Guardant Health Announces Debt Exchange Transactions

Investor Contact:
Zarak Khurshid
investors@guardanthealth.com

Media Contact:
Melissa Marasco
press@guardanthealth.com
+1 650-647-3711

Guardant Health, Inc. (Nasdaq: GH), a leading precision oncology company, today announced that on February 6, 2025, it entered into privately negotiated exchange agreements (the “Exchange Agreements”) with certain holders of its outstanding 0% Convertible Senior Notes due 2027 (the “2027 Notes”), pursuant to which the Company will issue $600 million aggregate principal amount of 1.25% Convertible Senior Notes due 2031 (the “New Notes”) in exchange for the retirement of approximately $659.3 million principal amount of 2027 Notes (the “Transactions”). The initial conversion rate of the New Notes will be 16.0716 shares of Guardant Health’s common stock (the “common stock”), per $1,000 principal amount of New Notes, which represents an initial conversion price of approximately $62.22 per share of common stock, which reflects a conversion premium of approximately 35% to the last reported sale price of Guardant Health’s common stock on February 6, 2025. The maturity date of the New Notes is February 15, 2031. Following the closing of the Transactions, which is expected to occur on or about February 14, 2025, subject to customary closing conditions, approximately $490.7 million in aggregate principal amount of 2027 Notes will remain outstanding with terms unchanged, in addition to $600 million aggregate principal amount of the New Notes.

In connection with the Transactions, Guardant Health intends to repurchase approximately $45 million of shares of its common stock from certain participants in the Transactions through a financial intermediary at the last reported sale price of the common stock on February 6, 2025, and Guardant Health has been advised that the exchange agent for the Transactions intends to purchase approximately $35 million of shares of Guardant Health’s common stock from certain participants in the Transactions through a financial intermediary at the last reported sale price of the common stock on February 6, 2025 (the “Share Repurchases”).

Additional information regarding this announcement may be found in a Current Report on Form 8-K that Guardant Health intends to file today with the U.S. Securities and Exchange Commission (the “SEC”).

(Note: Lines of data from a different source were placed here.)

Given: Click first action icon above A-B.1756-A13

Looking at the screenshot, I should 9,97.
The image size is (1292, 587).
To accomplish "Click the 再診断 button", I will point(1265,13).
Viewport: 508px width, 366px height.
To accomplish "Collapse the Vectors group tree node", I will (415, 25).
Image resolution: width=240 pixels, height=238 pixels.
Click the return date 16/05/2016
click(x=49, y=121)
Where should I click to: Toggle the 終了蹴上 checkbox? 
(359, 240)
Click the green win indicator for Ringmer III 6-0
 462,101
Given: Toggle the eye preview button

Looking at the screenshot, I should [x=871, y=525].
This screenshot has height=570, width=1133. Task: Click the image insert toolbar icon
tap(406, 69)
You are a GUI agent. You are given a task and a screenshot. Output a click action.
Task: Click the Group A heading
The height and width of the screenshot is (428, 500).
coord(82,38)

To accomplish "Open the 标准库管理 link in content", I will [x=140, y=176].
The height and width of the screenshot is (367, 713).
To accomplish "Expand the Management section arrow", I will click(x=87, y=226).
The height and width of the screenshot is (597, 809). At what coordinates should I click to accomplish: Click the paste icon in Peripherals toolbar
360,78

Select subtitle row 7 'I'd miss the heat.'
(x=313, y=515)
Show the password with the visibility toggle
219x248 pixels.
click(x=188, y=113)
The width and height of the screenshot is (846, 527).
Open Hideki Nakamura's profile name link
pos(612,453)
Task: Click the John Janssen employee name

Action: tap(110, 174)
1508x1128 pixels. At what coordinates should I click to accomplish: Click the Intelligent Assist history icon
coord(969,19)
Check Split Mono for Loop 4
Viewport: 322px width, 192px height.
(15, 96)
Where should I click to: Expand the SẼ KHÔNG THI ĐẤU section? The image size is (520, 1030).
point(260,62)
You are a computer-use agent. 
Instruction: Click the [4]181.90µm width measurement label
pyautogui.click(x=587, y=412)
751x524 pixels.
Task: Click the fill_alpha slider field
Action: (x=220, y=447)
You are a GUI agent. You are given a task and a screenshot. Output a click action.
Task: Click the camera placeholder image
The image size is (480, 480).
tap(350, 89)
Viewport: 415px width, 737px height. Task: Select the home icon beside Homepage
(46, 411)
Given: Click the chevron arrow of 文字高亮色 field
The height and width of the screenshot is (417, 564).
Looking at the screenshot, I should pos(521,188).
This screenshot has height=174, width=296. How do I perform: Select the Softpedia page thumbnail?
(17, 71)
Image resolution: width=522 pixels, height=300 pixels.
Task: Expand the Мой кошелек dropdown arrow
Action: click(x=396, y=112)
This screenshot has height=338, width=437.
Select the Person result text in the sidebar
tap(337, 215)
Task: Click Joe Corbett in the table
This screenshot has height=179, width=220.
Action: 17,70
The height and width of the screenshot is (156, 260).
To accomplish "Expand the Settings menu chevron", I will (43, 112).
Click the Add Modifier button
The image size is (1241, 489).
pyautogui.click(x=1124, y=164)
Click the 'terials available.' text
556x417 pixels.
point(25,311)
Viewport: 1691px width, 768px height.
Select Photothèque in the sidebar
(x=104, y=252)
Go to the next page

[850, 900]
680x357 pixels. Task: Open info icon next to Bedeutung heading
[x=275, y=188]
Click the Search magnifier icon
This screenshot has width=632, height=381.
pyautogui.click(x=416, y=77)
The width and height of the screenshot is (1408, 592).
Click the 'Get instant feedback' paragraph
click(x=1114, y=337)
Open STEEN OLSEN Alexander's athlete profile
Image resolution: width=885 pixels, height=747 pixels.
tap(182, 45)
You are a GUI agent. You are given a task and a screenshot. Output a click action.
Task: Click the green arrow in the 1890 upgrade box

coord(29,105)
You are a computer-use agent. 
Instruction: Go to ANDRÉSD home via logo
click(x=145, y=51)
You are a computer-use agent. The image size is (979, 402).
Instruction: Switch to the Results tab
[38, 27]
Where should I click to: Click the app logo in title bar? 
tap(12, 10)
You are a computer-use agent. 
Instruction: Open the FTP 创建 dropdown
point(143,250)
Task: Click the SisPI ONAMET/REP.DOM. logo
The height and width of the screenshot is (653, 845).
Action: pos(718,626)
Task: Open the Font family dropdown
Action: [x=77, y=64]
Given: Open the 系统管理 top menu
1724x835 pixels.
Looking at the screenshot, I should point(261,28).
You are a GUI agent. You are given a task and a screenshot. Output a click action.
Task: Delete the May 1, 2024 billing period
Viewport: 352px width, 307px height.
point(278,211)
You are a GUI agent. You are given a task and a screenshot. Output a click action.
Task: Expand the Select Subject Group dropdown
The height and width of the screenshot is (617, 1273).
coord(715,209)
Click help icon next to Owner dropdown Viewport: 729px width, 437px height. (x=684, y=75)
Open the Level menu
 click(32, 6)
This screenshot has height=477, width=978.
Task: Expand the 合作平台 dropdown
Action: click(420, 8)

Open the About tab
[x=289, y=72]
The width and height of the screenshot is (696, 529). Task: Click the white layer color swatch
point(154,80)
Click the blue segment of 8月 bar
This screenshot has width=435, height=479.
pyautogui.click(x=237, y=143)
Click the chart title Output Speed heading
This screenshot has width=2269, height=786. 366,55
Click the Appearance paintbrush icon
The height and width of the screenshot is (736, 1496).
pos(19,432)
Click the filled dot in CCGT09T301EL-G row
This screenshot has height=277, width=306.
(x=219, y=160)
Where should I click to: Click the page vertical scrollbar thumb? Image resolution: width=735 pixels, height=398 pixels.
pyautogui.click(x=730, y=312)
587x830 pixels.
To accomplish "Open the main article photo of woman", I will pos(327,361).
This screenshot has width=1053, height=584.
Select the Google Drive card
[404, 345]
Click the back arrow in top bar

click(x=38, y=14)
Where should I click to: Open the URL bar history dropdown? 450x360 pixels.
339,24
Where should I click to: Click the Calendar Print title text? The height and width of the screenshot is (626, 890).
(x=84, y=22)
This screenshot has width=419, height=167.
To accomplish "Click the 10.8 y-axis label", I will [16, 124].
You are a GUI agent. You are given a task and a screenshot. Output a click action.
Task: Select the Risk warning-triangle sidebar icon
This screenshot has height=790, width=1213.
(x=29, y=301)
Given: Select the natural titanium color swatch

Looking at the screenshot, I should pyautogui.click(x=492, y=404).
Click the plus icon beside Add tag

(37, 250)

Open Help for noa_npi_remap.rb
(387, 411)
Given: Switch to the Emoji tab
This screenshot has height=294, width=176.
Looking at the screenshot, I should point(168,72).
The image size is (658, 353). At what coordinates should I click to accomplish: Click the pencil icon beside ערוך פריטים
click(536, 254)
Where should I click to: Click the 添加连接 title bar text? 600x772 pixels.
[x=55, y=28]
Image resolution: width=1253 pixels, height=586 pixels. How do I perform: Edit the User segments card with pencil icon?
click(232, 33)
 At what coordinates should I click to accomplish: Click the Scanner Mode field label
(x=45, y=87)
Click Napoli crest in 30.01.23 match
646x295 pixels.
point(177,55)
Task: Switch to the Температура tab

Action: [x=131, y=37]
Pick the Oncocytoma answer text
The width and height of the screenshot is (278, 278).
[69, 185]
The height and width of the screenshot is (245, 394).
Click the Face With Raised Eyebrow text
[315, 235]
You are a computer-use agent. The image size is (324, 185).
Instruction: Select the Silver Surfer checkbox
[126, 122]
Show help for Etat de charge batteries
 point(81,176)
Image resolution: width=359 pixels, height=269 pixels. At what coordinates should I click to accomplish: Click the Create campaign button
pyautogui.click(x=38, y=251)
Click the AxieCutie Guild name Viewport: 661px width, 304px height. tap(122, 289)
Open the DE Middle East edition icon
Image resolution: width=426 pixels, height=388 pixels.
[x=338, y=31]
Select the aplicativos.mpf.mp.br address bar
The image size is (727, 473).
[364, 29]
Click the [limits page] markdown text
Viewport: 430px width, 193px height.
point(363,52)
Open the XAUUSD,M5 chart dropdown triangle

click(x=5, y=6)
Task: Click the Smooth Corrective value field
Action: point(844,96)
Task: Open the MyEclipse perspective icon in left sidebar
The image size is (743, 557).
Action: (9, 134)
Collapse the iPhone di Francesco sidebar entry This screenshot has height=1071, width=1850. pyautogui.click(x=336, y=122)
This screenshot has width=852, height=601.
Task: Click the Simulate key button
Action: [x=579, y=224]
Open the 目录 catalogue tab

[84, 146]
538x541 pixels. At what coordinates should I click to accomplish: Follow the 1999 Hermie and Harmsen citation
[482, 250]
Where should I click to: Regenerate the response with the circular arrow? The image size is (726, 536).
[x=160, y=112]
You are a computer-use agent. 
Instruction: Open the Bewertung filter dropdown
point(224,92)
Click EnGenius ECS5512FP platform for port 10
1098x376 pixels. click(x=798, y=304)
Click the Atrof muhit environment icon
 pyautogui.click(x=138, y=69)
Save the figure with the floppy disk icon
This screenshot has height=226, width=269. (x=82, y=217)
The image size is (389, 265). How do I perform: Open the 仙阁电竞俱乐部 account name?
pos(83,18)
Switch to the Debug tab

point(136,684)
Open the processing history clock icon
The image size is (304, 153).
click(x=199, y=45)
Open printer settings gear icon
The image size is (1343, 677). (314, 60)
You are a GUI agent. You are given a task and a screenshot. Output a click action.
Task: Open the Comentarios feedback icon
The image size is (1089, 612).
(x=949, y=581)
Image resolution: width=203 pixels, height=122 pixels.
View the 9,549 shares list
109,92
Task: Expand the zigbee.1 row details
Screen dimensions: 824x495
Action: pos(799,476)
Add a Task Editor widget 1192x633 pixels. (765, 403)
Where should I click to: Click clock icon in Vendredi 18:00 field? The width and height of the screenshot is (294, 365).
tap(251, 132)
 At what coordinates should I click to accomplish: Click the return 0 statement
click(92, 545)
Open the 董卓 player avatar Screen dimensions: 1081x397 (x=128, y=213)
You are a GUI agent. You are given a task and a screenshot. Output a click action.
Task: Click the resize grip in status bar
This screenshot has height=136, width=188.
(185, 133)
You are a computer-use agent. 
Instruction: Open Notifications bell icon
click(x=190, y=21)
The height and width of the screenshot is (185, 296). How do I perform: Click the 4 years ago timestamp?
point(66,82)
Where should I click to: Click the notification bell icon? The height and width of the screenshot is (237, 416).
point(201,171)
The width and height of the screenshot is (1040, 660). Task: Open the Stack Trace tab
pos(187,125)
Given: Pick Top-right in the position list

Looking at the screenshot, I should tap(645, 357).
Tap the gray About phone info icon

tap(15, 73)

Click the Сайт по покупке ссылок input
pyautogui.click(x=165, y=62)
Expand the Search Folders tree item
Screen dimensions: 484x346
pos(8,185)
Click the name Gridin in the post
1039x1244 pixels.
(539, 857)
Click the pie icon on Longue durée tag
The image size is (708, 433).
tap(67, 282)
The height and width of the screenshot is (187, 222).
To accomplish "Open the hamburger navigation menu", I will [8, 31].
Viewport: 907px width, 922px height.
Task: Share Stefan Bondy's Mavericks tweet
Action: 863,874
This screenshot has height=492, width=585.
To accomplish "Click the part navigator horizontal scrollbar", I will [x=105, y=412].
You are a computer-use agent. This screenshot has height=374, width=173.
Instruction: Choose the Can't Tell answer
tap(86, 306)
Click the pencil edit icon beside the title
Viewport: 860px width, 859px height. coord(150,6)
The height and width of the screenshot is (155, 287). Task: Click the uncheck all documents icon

J. Wood Capital Advisors LLC acted as exchange agent to Guardant Health in connection with the Transactions.

The New Notes and any shares of common stock issuable upon conversion of the New Notes have not been registered under the Securities Act of 1933, as amended, or any state securities law and may not be offered or sold in the United States absent registration or an applicable exemption from registration requirements. This press release does not constitute an offer to sell, nor is it a solicitation of an offer to buy, the 2027 Notes, the New Notes or Guardant Health’s common stock, nor shall there be any sale of the New Notes or Guardant Health’s common stock in any state or jurisdiction in which such an offer, solicitation or sale would be unlawful prior to registration or qualification under the securities laws of any state or any jurisdiction.

About Guardant Health

Guardant Health is a leading precision oncology company focused on guarding wellness and giving every person more time free from cancer. Founded in 2012, Guardant is transforming patient care and accelerating new cancer therapies by providing critical insights into what drives disease through its advanced blood and tissue tests, real-world data and AI analytics. Guardant tests help improve outcomes across all stages of care, including screening to find cancer early, monitoring for recurrence in early-stage cancer, and treatment selection for patients with advanced cancer.

Forward Looking Statements

This press release contains forward-looking statements within the meaning of federal securities laws, including statements regarding the closing of the Transactions and the effect of the Transactions and Share Repurchases on Guardant Health’s common stock, which involve risks and uncertainties that could cause the actual results to differ materially from the anticipated results and expectations expressed in these forward-looking statements. These statements are based on current expectations, forecasts and assumptions, and actual outcomes and results could differ materially from these statements due to a number of factors. These and additional risks and uncertainties that could affect Guardant Health’s financial and operating results and cause actual results to differ materially from those indicated by the forward-looking statements made in this press release include those discussed under the captions “Risk Factors” and “Management’s Discussion and Analysis of Financial Condition and Results of Operation” and elsewhere in its Annual Report on Form 10-K for the year ended December 31, 2023, and in its other reports filed with or furnished to the Securities and Exchange Commission thereafter. The forward-looking statements in this press release are based on information available to Guardant Health as of the date hereof, and Guardant Health disclaims any obligation to update any forward-looking statements provided to reflect any change in its expectations or any change in events, conditions, or circumstances on which any such statement is based, except as required by law. These forward-looking statements should not be relied upon as representing Guardant Health’s views as of any date subsequent to the date of this press release.